*** Records for the exercise ***
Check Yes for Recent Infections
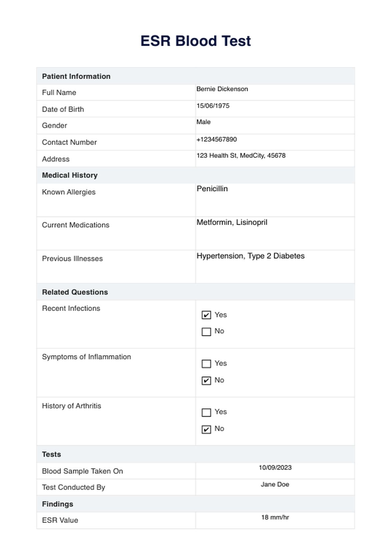This screenshot has height=544, width=392. (x=206, y=315)
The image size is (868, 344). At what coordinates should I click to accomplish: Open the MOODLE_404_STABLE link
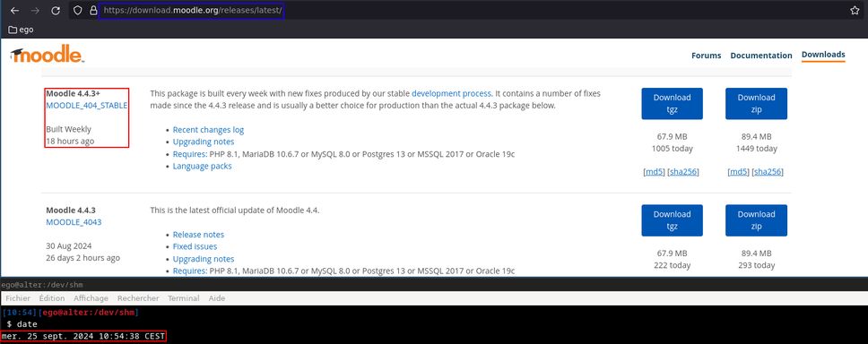coord(87,106)
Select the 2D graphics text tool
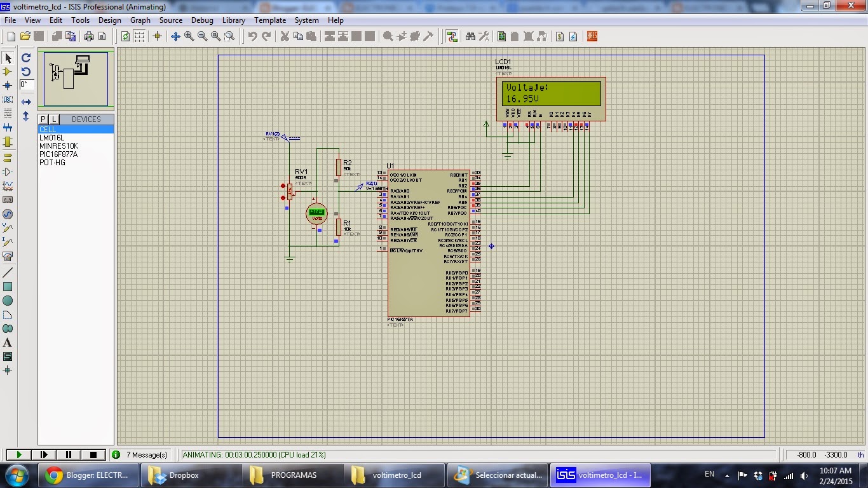This screenshot has height=488, width=868. tap(8, 343)
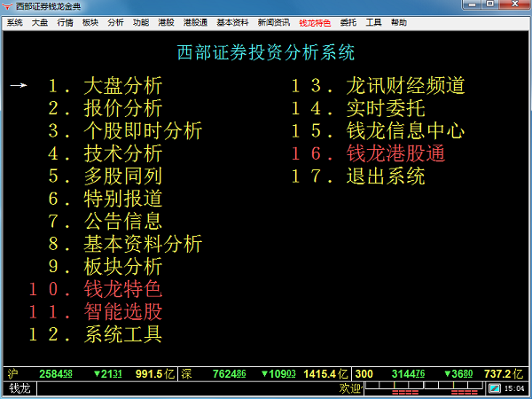Open the red 钱龙特色 menu
Screen dimensions: 532x399
(x=312, y=21)
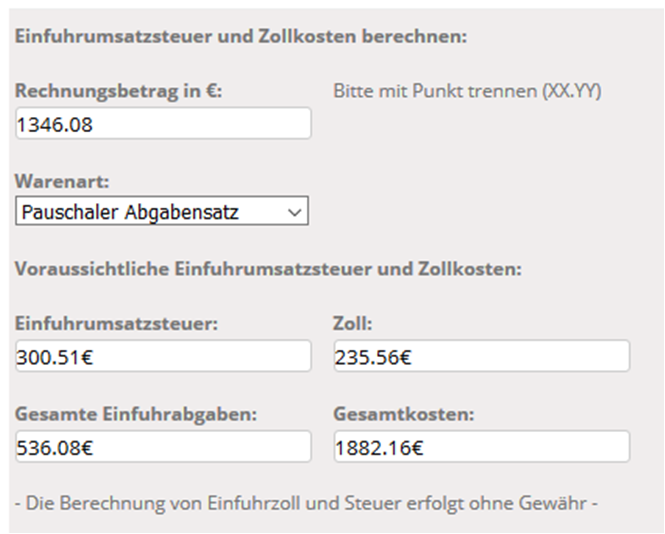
*** End of Records for the exercise ***
• Exercise instructions:
Set the pictures aside and transcribe the data above exactly.

• Answer area:
Check Yes for Recent Infections
This screenshot has height=544, width=392. (x=206, y=315)
The image size is (868, 344). At what coordinates should I click to accomplish: Open the MOODLE_404_STABLE link
coord(87,106)
Select the 2D graphics text tool
This screenshot has height=488, width=868. tap(8, 343)
Open the red 钱龙特色 menu
Screen dimensions: 532x399
(x=312, y=21)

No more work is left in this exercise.